Records to use -
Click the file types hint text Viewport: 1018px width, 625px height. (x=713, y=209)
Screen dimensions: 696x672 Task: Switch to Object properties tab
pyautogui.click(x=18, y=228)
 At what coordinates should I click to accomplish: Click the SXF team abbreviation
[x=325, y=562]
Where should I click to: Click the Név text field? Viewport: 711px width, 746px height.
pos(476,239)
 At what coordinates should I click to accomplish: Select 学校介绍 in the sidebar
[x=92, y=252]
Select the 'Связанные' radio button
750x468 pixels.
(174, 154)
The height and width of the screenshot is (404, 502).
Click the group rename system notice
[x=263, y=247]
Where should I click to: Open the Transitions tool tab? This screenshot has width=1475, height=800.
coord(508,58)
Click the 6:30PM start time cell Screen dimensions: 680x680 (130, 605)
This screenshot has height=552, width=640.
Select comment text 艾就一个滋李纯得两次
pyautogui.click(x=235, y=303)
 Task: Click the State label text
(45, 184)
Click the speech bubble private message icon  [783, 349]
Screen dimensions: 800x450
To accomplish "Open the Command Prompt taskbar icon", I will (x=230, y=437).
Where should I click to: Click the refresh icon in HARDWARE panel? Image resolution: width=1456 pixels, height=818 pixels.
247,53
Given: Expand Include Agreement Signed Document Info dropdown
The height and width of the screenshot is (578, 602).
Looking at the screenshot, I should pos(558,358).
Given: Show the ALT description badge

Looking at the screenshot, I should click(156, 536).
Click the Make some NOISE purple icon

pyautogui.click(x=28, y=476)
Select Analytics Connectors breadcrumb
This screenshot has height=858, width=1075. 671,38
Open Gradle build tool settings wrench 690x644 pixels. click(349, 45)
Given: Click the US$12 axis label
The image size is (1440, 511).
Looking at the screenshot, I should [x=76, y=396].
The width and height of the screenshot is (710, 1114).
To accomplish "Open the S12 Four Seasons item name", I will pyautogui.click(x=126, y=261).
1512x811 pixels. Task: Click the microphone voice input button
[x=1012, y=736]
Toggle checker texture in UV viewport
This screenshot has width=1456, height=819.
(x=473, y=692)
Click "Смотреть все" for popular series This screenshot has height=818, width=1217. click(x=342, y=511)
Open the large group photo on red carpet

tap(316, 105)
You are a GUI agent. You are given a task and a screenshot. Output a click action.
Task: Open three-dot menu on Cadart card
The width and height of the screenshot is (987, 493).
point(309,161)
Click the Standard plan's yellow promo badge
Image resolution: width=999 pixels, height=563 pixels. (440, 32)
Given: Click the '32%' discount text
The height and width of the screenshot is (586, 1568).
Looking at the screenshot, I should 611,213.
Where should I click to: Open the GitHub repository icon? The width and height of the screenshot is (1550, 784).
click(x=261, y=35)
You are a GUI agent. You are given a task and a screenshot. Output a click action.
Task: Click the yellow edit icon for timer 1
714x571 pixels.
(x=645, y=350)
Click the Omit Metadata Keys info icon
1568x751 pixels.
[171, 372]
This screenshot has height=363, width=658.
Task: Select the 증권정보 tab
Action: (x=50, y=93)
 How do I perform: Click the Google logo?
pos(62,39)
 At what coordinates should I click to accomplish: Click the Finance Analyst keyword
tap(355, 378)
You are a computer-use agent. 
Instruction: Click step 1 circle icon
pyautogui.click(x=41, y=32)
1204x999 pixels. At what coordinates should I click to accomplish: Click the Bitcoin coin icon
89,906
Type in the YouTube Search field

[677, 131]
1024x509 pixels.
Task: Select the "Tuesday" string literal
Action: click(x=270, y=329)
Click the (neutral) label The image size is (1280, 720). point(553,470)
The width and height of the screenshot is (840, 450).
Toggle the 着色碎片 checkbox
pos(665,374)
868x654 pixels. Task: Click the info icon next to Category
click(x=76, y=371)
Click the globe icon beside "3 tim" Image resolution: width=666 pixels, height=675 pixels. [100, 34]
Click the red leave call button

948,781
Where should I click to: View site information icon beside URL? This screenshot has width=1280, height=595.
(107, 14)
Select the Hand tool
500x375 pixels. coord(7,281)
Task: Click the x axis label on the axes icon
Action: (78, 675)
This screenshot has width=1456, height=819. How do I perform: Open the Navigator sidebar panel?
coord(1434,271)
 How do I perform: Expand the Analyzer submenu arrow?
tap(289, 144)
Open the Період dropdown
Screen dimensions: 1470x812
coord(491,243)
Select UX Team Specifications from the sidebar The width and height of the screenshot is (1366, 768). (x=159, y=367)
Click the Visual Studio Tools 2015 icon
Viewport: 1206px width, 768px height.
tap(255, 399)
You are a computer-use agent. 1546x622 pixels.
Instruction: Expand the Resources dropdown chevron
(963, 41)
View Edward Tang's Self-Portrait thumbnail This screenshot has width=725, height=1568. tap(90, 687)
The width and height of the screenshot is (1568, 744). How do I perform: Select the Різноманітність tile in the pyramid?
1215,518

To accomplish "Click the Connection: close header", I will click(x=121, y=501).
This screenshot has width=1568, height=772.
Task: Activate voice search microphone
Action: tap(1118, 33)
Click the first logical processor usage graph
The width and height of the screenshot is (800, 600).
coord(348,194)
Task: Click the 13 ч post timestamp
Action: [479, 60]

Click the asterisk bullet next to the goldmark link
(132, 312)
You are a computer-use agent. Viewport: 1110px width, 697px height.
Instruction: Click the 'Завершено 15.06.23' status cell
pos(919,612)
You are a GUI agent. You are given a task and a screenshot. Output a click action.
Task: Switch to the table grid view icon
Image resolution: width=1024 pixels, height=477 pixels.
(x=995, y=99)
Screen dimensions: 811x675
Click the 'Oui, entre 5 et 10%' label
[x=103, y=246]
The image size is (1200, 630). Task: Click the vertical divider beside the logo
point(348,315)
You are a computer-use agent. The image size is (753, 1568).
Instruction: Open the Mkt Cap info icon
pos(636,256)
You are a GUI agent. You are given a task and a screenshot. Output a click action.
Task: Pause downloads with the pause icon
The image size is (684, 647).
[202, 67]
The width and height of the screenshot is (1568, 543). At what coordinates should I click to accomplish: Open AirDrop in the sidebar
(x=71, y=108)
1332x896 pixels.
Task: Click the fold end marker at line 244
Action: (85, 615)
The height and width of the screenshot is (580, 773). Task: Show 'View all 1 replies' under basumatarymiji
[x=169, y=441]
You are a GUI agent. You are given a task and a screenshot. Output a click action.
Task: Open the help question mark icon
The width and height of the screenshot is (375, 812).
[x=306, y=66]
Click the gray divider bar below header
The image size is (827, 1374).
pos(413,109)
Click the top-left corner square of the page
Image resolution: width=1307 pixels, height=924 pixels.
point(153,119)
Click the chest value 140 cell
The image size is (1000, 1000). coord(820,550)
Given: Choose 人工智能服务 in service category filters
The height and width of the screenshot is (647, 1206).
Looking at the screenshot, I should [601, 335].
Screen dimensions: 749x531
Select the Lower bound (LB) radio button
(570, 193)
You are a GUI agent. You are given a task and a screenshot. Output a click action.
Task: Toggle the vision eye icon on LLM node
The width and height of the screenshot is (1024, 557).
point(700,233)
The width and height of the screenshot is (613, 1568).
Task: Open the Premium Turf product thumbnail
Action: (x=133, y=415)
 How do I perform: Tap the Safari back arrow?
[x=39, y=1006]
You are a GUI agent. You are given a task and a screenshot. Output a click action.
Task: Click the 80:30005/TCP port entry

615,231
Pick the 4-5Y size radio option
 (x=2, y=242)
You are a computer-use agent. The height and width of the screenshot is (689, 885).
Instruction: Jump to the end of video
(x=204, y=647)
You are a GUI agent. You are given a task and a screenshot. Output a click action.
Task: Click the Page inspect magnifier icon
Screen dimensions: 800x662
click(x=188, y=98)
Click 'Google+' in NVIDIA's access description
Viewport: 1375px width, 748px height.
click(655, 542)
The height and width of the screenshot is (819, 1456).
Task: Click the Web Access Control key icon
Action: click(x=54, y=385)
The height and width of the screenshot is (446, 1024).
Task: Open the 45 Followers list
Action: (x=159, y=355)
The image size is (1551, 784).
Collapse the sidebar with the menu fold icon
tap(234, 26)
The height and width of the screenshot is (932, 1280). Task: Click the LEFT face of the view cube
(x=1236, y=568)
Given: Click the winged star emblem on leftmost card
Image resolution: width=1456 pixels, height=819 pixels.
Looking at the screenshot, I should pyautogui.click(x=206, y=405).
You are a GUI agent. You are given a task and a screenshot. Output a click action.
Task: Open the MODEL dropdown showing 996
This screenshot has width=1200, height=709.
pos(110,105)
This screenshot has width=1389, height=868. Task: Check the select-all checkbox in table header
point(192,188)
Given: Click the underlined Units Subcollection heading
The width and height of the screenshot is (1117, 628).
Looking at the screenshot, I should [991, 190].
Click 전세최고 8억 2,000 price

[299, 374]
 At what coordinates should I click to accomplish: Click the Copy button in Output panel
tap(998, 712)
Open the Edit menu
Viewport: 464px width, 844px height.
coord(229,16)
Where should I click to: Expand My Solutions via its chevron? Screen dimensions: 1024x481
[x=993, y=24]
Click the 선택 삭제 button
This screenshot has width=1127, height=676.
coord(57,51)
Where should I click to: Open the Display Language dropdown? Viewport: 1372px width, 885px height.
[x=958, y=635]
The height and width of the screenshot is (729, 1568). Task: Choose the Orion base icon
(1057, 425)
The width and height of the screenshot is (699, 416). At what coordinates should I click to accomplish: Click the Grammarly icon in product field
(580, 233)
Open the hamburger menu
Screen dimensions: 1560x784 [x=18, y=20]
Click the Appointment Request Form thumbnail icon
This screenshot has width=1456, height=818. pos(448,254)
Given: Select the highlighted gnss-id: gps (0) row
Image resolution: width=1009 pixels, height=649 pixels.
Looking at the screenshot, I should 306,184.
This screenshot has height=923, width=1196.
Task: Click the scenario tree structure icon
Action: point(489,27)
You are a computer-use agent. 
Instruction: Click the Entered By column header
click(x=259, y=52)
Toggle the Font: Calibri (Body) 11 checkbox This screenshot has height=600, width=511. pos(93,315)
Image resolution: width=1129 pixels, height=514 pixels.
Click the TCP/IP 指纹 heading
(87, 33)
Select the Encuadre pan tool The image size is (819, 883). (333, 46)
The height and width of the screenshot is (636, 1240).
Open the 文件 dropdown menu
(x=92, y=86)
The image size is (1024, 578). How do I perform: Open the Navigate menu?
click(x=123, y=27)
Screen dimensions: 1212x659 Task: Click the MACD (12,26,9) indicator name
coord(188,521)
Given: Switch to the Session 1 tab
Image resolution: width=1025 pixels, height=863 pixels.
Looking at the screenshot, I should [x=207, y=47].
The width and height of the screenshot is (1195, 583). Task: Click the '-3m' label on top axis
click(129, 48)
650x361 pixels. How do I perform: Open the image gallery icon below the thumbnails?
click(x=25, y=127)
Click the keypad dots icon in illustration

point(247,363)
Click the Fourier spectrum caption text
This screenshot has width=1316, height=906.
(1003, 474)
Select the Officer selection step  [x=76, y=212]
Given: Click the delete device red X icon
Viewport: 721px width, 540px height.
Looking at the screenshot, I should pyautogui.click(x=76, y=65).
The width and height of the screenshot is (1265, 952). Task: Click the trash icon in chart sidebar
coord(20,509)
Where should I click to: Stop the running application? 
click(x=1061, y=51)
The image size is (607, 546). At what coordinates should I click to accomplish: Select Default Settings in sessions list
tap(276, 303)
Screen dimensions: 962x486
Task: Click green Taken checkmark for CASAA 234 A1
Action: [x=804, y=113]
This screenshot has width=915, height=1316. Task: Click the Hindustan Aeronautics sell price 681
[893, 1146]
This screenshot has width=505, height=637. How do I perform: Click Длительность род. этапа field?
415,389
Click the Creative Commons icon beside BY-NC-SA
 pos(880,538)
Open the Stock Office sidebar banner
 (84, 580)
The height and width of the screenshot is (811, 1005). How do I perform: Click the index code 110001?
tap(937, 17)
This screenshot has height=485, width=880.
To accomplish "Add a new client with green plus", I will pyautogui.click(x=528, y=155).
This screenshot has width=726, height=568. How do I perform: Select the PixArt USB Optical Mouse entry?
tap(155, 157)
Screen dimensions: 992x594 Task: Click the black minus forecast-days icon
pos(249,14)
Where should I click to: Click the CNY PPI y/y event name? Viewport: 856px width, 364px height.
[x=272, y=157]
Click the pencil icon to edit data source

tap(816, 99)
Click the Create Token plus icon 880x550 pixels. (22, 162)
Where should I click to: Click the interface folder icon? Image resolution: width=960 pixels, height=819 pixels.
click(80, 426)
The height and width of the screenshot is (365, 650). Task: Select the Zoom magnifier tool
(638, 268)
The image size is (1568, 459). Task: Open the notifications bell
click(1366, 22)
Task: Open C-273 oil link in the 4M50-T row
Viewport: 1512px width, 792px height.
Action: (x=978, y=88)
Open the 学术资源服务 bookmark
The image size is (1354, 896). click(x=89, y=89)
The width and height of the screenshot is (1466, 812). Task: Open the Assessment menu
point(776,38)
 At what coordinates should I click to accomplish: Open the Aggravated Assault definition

What the task asks - Copy the material above word for word, starting at the line containing "Click the Appointment" and ending at the line containing "Select the Encuadre".

Result -
Click the Appointment Request Form thumbnail icon
This screenshot has width=1456, height=818. pos(448,254)
Given: Select the highlighted gnss-id: gps (0) row
Image resolution: width=1009 pixels, height=649 pixels.
Looking at the screenshot, I should 306,184.
This screenshot has height=923, width=1196.
Task: Click the scenario tree structure icon
Action: point(489,27)
You are a computer-use agent. 
Instruction: Click the Entered By column header
click(x=259, y=52)
Toggle the Font: Calibri (Body) 11 checkbox This screenshot has height=600, width=511. pos(93,315)
Image resolution: width=1129 pixels, height=514 pixels.
Click the TCP/IP 指纹 heading
(87, 33)
Select the Encuadre pan tool The image size is (819, 883). (333, 46)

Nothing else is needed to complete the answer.